### [TEXT BLOCK]
== == ==
You eat a New York slice by picking it up, folding it in half while supporting the bottom (if needed), and taking a bite. You don’t want to tilt it too much, so that the cheese and oil don’t drip off. Do not use a knife and fork!
Good pizza should not be too oily with a thin crust. In the photo above, you can see pizza from one of my favorite places, a small pizzeria in Queens, with high quality mozzarella that doesn’t overwhelm the taste of the rest. I usually get the margarita pizza, which includes basil, cheese, and tomato sauce. At a high quality pizzeria, this should be divine.
For a good slice, head down to Coney Island to visit one of the oldest pizzerias in New York City: Totonno’s. Also in Brooklyn, consider visiting Roberta’s. I used to always recommend Grimaldi’s , however the original owner has left and opened up a new pizzeria: Juliana’s in Downtown Brooklyn. In Manhattan, head to Joe’s Pizza and Keste.
New York has amazing Chinese food thanks to the largest ethnic Chinese population outside of Asia, so you must eat up. I’m not talking about American Chinese food, but the real thing. One of my favorite things to do in New York is to go down to Chinatown or Flushing (Queens) for dim sum, bubble tea, and some amazing noodles.
Nom Wah Tea Parlor is a New York classic for dim sum and Vivi is a popular place for a refreshing bubble tea. In the photo above is a photo from Lam Zhou Handmade Noodle. This cash-only hand pulled noodle place is amazing! I’m also very partial to a good hot pot (Hometown Hotpot) and soup dumplings (Shu Jiao Fu Zhou). Don’t miss out on the Chinese bakeries as well.
An egg cream actually has no egg or cream in it. This classic NYC drink has milk, carbonated water, and syrup (chocolate). You can try it out when you head to Katz’s Deli. (Nobody truly knows how the name came to be.)
I’m sorry vegans, but a good Pastrami sandwich is just a dose of childhood to me. There’s nothing like perfectly cooked pastrami on rye, mustard, a delicious pickle, and a massive sandwich that will make you want to not eat for the rest of the day. In case you don’t know what it is, pastrami is beautifully cured beef with a delicate taste.
Katz’s Deli is a easy place to find it although I’d also recommend the 2nd Avenue Deli. Historically, New York had over 1,500 kosher delis, however only a fraction of these still exist today. Please keep them in business as one of my favorites just closed for good. 🙁
Black and white cookie
It’s kind of funny; I always assumed that other people knew about black and white cookies and took them for granted. Then, I moved out of New York City. These soft cookies with icing on them are made with shortbread. They almost melt in your mouth. They were popularized in New York at the turn of the century by one of the German bakeries on the Upper East Side.
Usually, you can find black and white cookies at bagel stores. A solid place to get black and white cookies is William Greenberg on the Upper East Side although I’m also a fan of the ones from Zabar’s.
== == ==
### [PROVIDED DATA]

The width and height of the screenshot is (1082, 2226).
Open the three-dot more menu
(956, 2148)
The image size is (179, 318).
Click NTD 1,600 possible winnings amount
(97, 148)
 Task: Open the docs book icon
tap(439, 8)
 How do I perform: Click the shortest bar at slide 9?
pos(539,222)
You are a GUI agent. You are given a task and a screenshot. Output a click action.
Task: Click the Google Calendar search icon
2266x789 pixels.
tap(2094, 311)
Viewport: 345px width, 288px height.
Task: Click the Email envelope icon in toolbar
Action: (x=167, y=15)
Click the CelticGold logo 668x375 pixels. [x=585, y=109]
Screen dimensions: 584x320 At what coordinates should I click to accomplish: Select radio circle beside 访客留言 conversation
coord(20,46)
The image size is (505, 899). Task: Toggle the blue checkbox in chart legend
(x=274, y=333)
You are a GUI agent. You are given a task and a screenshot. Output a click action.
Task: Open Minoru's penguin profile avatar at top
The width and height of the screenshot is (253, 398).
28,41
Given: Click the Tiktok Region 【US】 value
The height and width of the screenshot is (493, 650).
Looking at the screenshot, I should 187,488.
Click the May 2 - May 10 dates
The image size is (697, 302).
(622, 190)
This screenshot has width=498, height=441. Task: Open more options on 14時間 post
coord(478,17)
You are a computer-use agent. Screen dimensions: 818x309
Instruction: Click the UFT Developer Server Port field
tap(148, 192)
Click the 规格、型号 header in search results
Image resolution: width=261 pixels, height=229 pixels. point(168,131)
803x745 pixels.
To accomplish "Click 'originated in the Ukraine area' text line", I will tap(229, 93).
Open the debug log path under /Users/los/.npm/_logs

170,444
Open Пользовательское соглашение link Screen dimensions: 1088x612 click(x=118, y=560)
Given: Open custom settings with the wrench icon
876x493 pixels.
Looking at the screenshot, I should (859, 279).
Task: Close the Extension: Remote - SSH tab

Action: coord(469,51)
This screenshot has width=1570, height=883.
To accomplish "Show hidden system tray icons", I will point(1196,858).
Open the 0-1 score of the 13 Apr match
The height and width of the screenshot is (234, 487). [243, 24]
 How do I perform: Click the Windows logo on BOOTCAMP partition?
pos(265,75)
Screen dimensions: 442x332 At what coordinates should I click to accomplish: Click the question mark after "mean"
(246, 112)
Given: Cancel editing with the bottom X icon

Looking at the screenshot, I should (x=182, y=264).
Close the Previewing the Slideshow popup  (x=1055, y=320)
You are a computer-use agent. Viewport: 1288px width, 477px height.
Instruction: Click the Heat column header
== == ==
### [THE TASKS]
**A.** Reproduce the New York food text, everything from "New York has" down to "some amazing noodles.".
**B.** Write out the lines of the listing, everything from the line containing "Click the 规格、型号 header in search results" down to the end of the listing.

### [TASK RESULTS]
**A.**
New York has amazing Chinese food thanks to the largest ethnic Chinese population outside of Asia, so you must eat up. I’m not talking about American Chinese food, but the real thing. One of my favorite things to do in New York is to go down to Chinatown or Flushing (Queens) for dim sum, bubble tea, and some amazing noodles.

**B.**
Click the 规格、型号 header in search results
Image resolution: width=261 pixels, height=229 pixels. point(168,131)
803x745 pixels.
To accomplish "Click 'originated in the Ukraine area' text line", I will tap(229, 93).
Open the debug log path under /Users/los/.npm/_logs

170,444
Open Пользовательское соглашение link Screen dimensions: 1088x612 click(x=118, y=560)
Given: Open custom settings with the wrench icon
876x493 pixels.
Looking at the screenshot, I should (859, 279).
Task: Close the Extension: Remote - SSH tab

Action: coord(469,51)
This screenshot has width=1570, height=883.
To accomplish "Show hidden system tray icons", I will point(1196,858).
Open the 0-1 score of the 13 Apr match
The height and width of the screenshot is (234, 487). [243, 24]
 How do I perform: Click the Windows logo on BOOTCAMP partition?
pos(265,75)
Screen dimensions: 442x332 At what coordinates should I click to accomplish: Click the question mark after "mean"
(246, 112)
Given: Cancel editing with the bottom X icon

Looking at the screenshot, I should (x=182, y=264).
Close the Previewing the Slideshow popup  (x=1055, y=320)
You are a computer-use agent. Viewport: 1288px width, 477px height.
Instruction: Click the Heat column header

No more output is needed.